----- SUPPLIED ENTRIES -----

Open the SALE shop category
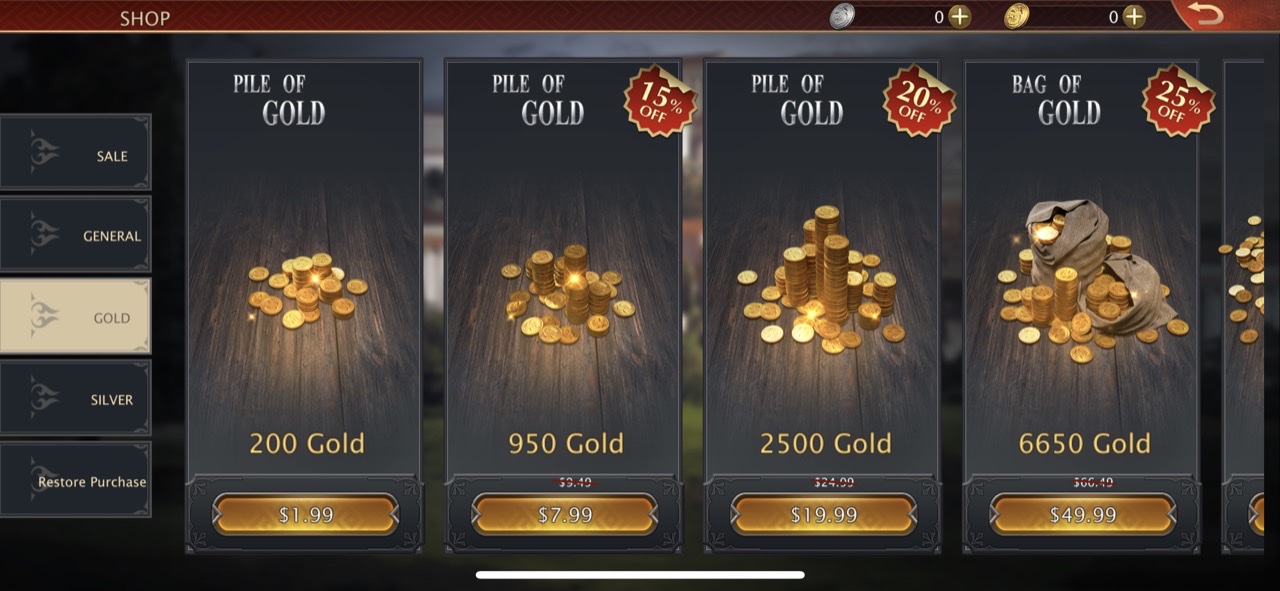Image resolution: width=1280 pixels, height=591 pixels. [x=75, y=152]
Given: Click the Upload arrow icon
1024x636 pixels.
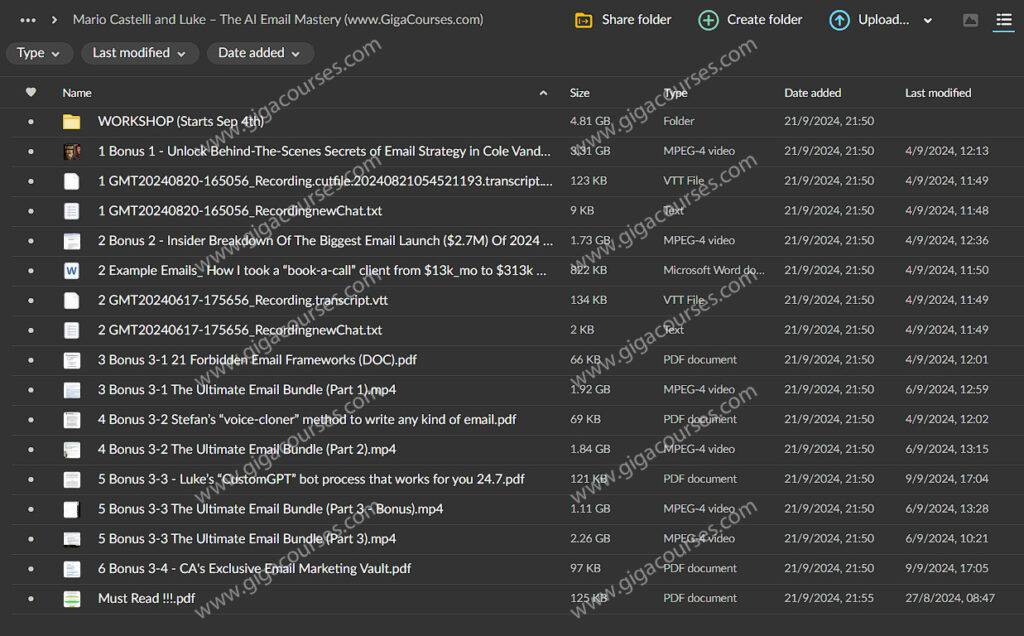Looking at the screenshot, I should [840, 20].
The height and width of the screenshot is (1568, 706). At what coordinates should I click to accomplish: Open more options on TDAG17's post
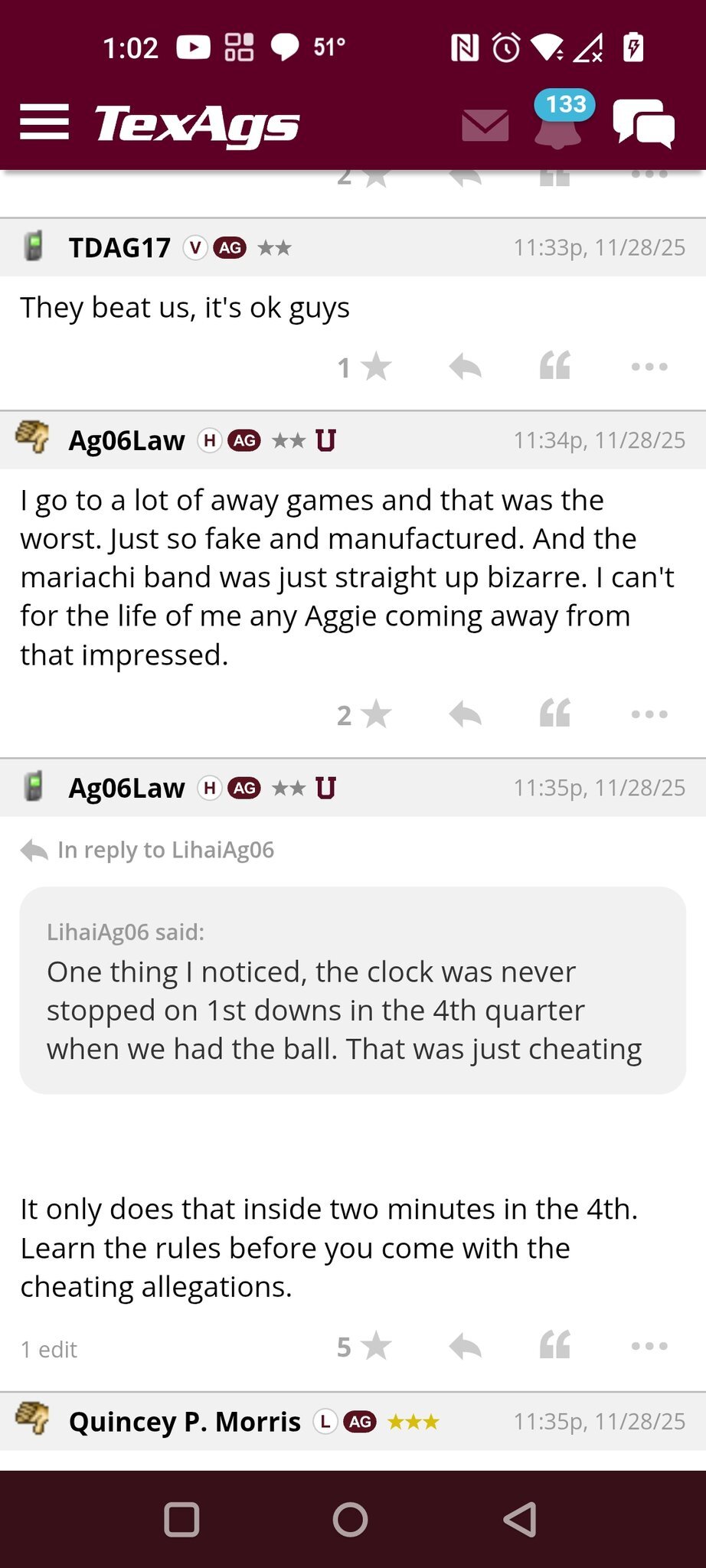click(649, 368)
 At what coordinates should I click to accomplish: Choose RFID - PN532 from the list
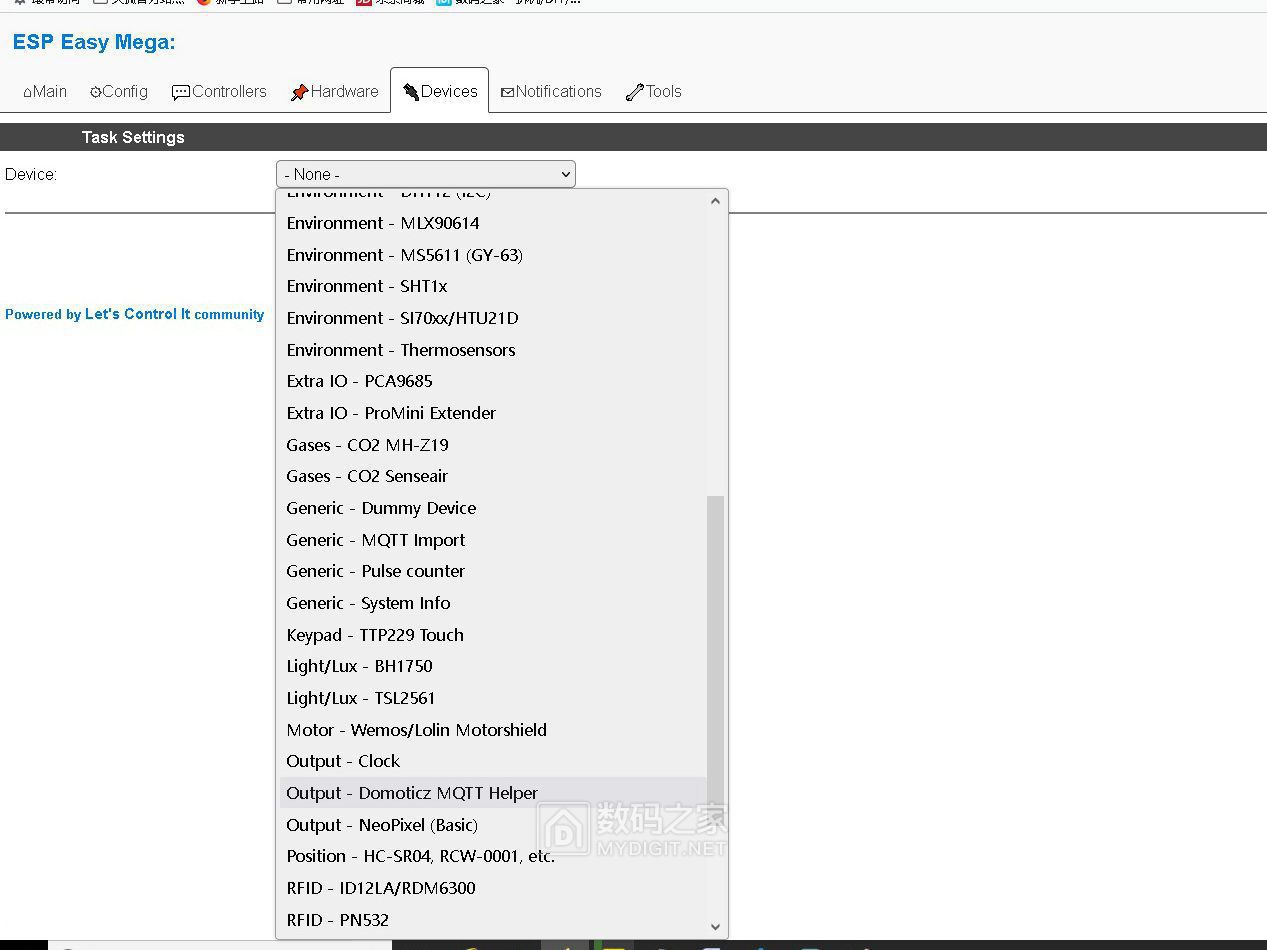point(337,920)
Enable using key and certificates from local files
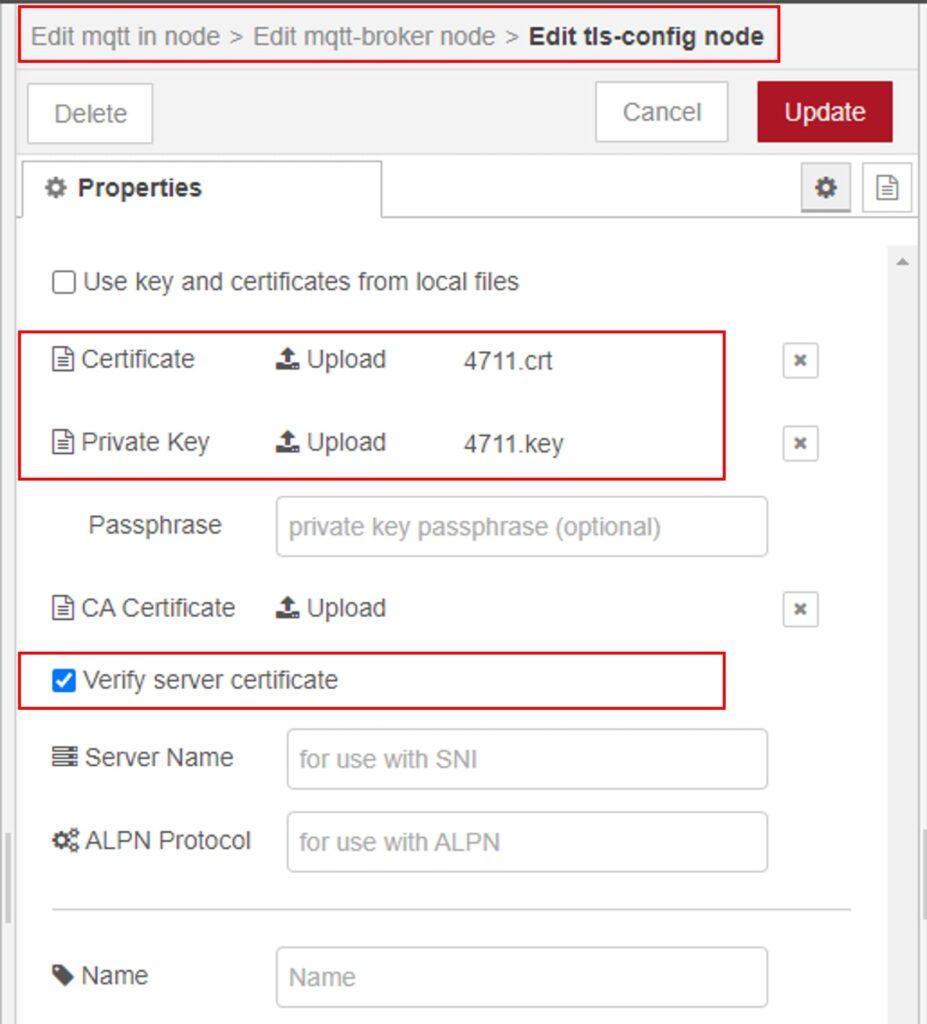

-----

[EXERCISE INSTRUCTIONS] Begin with the line containing "Given: Click the Upload arrow icon" and end with the last line of the entries above. Copy those lines exactly, both ends included, and drop every picture.

[SOLUTION TO THIS TASK]
Given: Click the Upload arrow icon
1024x636 pixels.
Looking at the screenshot, I should [840, 20].
The height and width of the screenshot is (1568, 706). At what coordinates should I click to accomplish: Open more options on TDAG17's post
click(649, 368)
 At what coordinates should I click to accomplish: Choose RFID - PN532 from the list
point(337,920)
Enable using key and certificates from local files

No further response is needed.